:: Problem to solve ::
Leaving out any pictures, transcribe every record exactly.

:: Data listing ::
::::
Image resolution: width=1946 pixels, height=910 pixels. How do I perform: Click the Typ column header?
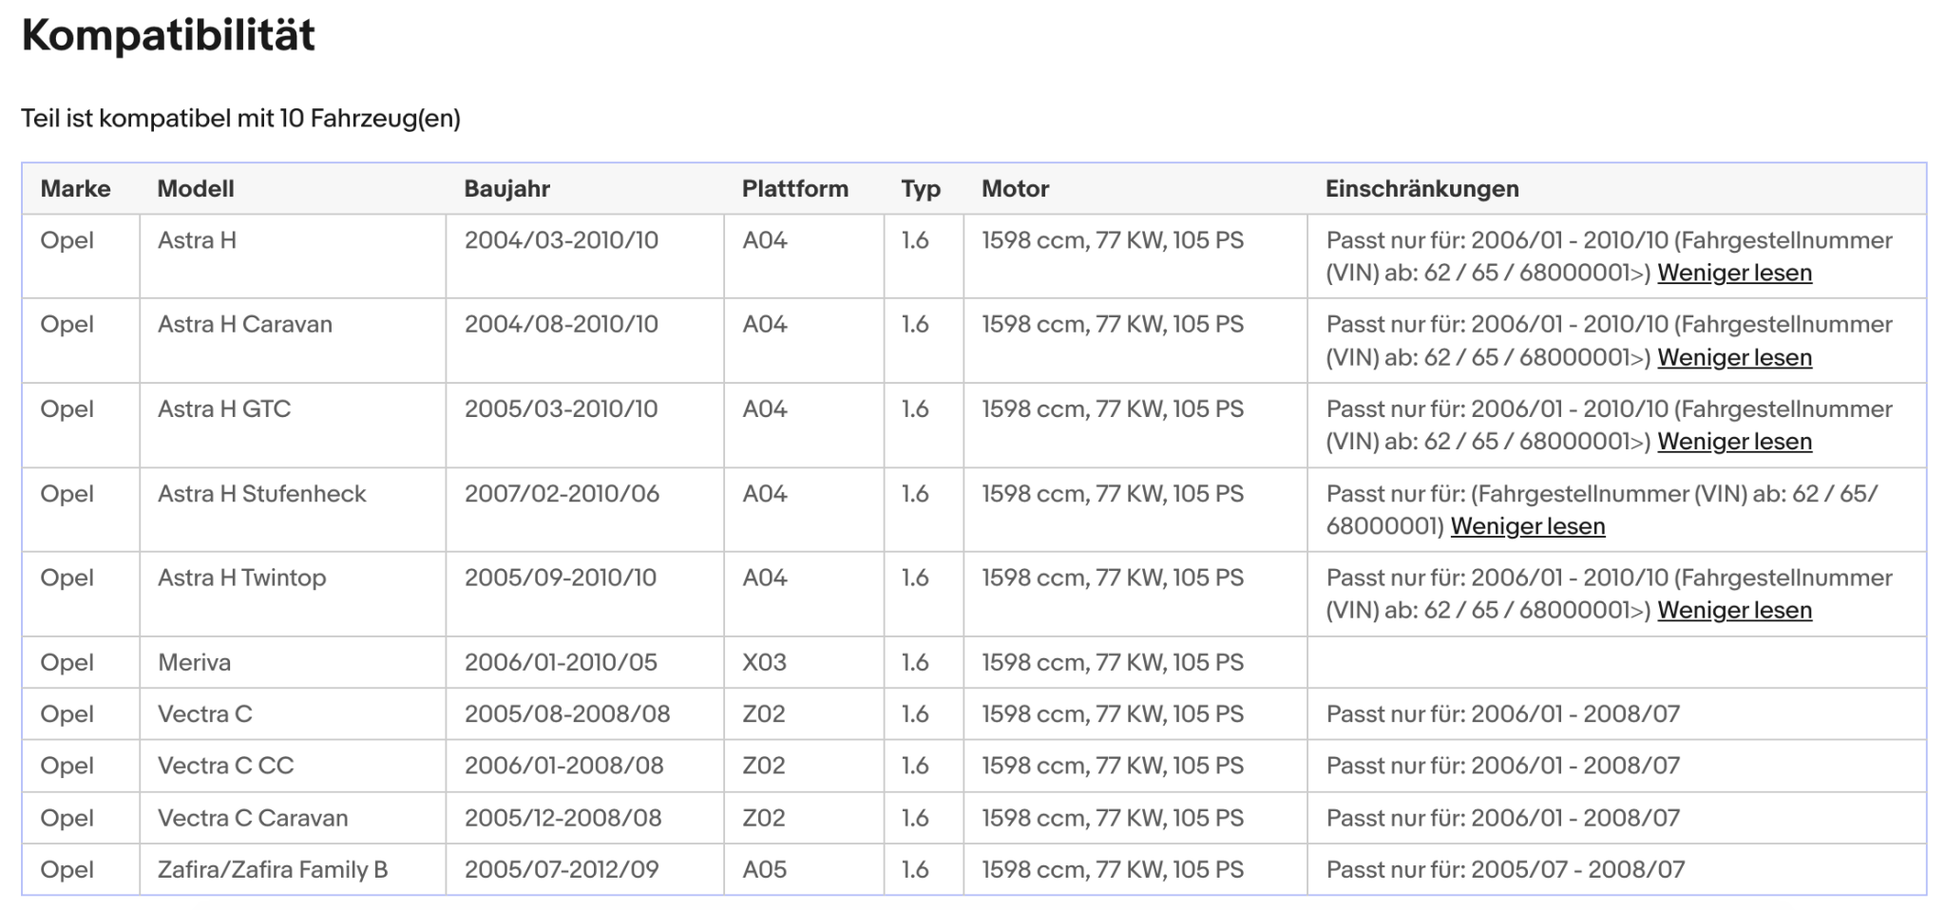tap(920, 189)
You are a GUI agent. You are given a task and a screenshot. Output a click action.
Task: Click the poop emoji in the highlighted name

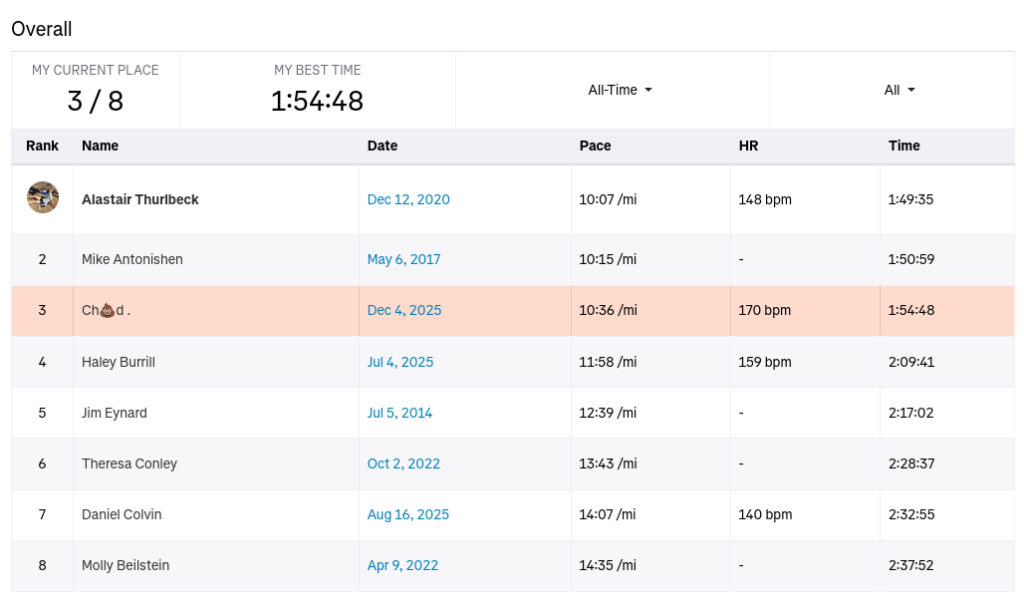pyautogui.click(x=106, y=310)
::::
:: Task answer ::
Image resolution: width=1946 pixels, height=910 pixels. How do I perform: Click the Typ column header?
tap(920, 189)
You are a GUI agent. You are given a task and a screenshot. Output a click action.
Task: Click the poop emoji in the highlighted name

pyautogui.click(x=106, y=310)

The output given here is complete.